Show me a person on the a/A spectrum who doesn't hate surprises and having to cope with having things sprung on them and I'll show you a bulldog that flies. For many people with autism, surprises can be very threatening and not knowing what the desired response to same is can make for some tricky social navigation.
However, not all autistics have a limited display of emotion, just as not all autistics think in pictures. Broad generalizations can be very misleading, but I don't get the sense of that with this book.
Autism IS a continuum - its spectrum partner, Asperger's Syndrome is also considered by some to be a form of high functioning autism (HFA). Whether or not Asperger's is HFA, the fact remains that Asperger's IS a form of autism and for any individual on the a/A spectrum, there will be overlapping behaviors and sensory reactions.
Schneider probes into the neurotypical (NT) world with brilliance and logic. He is also very funny and many of his trenchant observations are quite witty. While some may find his risque humor offensive, it can be interpreted as being all in fun and not meant to be taken seriously.

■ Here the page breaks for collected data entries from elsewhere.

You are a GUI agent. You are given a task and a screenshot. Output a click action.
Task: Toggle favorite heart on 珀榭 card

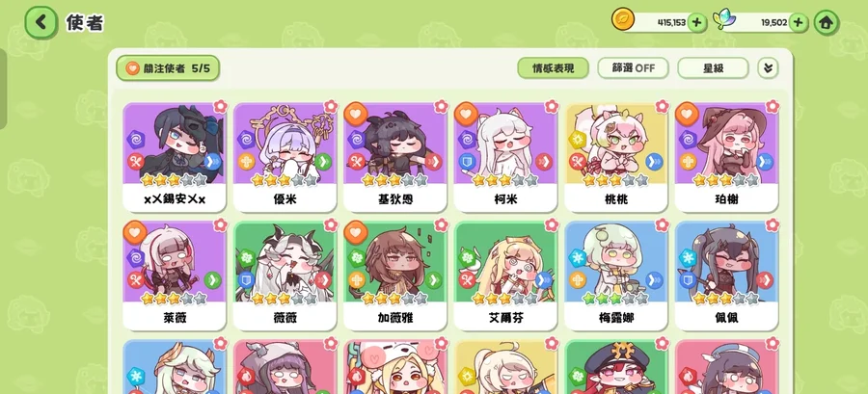(687, 114)
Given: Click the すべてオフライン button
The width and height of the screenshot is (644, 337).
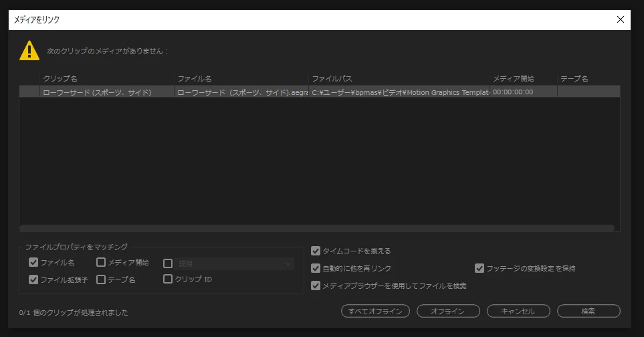Looking at the screenshot, I should click(x=375, y=311).
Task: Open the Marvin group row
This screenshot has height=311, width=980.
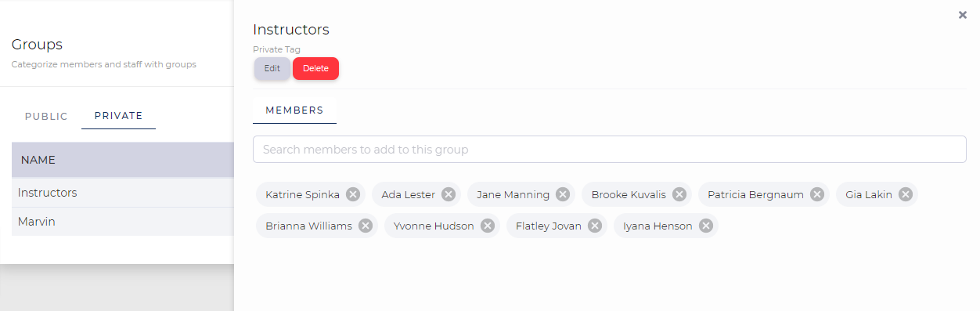Action: (123, 222)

This is a book for everyone, especially people on the a/A spectrum. Many people with Asperger's, will feel a bond with Schneider. He is the voice of reason and explanation; he is the professor with the a/A curriculum. This book is moving; funny; serious; intense; gritty; strong and brilliant. Parts of it might even make you cry. Many parts are uproariously funny. It is a book that will be loved, treasured and savored. Readers will find themselves thinking about this book and author long after they have turned the last page.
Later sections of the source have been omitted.